At the same time, he argues that modernization and state theorists mistakenly view national identity as merely epiphenomenal to objective material forces such as the growing economic demands of the capitalist state for a culturally homogenous citizenry, the uneven diffusion of industrialization, and interstate war. Instead, as Malešević shows in the case of Serbia, national identities – remarkably weak and porous at the turn of the twentieth century – have become progressively “grounded” and potent over time due to the ever-expanding ideological penetration of social organizations, the coercive organizational capacity of the state, and the ability of national leaders to scale up “micro-solidarities” at the village level to the nation-state level (27–38). He buttresses his arguments with a fascinating comparison of historical and contemporary nationalisms between Ireland and the Balkans. In so doing, Malešević builds a powerful argument that nationalism is in no danger of extinction but is in fact stronger today than it ever has been before, “becoming a fully fledged ideology and a dominant form of subjectivity in the modern era” (3). This stands against the predictions of its ultimate demise by modernization theorists, who believed that nationalist sentiment would gradually diminish due to its waning usefulness to the state, and by globalization theorists, who believe that nationalism has become progressively less relevant for modern individuals, who increasingly identify both above and below the nation-state. Counterintuitively, he argues that it was largely due to the progressive individualization brought on by the spread of modern economic, political, and cultural institutions that fully nationalist subjectivities became possible in the first place (235–236).

It is worth noting here that Malešević is a historical sociologist who studied with another historically minded sociologist, Ernest Gellner. His intellectual debt to Gellner, Benedict Anderson, Miroslav Hroch, and other classical theorists of nationalism is clear, although in breaking new theoretical ground, rather than rejecting these earlier formulations whole-cloth, he stitches parts of them together into a blended macro-historical argument of nationalism – one supported with contemporary and historical political documents, leader speeches and slogans, cultural artefacts, as well as demographic and developmental data and consumer data from Ireland, the Balkans, and elsewhere. The result is a descriptively rich longue durée account of the origins and trajectory of national identities that emphasizes the twists and turns and contingencies over a long period. Although the results of these nation-building projects may vary, the potency of national identities in our modern lives and subjectivities increases steadily all the time.

Over the ensuing chapters, Malešević argues on the side of ethno-symbolists that remnants of former rulers, even empires, were later salvaged, reclaimed, and built into modern national identities. In this way, he challenges the traditional dichotomization between imperial and nationalist discourses, arguing that the two are commonly articulated together – to the point that not only imperial symbolism but also imperial impulse for territorial expansion were grafted into the nations that emerged from the imperial rubble. Thus, from the Ottoman Empire to the Habsburg Empire, there is no neat division between former imperial and subsequently national societies. As seen in the interwar Balkans, nationalist discourses were used to hold together ethnically divided polities at the domestic level, while imperial discourses were used at the international level to justify irredentist forays abroad. The essential complementarity between these discourses – and conflation between imperial and national discourses in practice – demonstrates that imperialism and nationalism are not contradictory but are instead comfortable bedfellows.

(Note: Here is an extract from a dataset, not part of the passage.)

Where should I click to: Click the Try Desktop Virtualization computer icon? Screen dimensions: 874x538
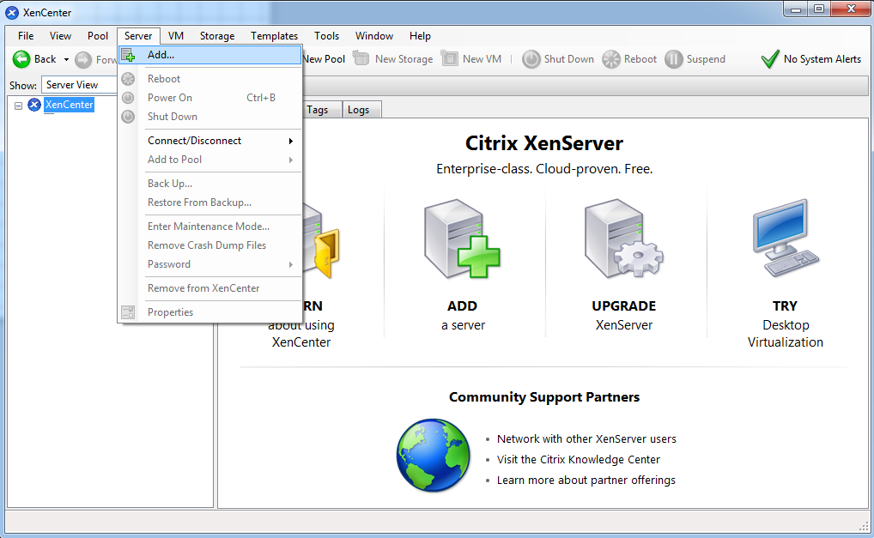click(x=785, y=241)
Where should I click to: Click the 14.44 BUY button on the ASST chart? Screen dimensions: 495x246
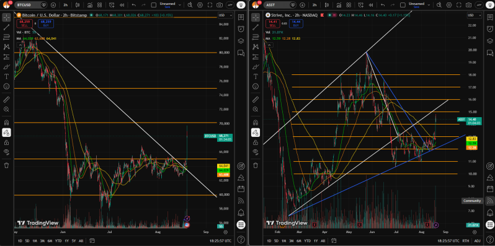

He continues with a fascinating comparative study of Ireland and the Balkans, noting the puzzling phenomenon that nationalist entrepreneurs styled the Irish as a “small nation” juxtaposed against the “big” nation of England, while at the same time, nationalist activists in the Balkans portrayed the nations of Serbia, Croatia, and Bosnia as “great nations.” “Smallness” and “bigness” were discursive constructs that amounted to branding choices, Malešević explains, aimed at achieving their strategic goals in different geopolitical settings.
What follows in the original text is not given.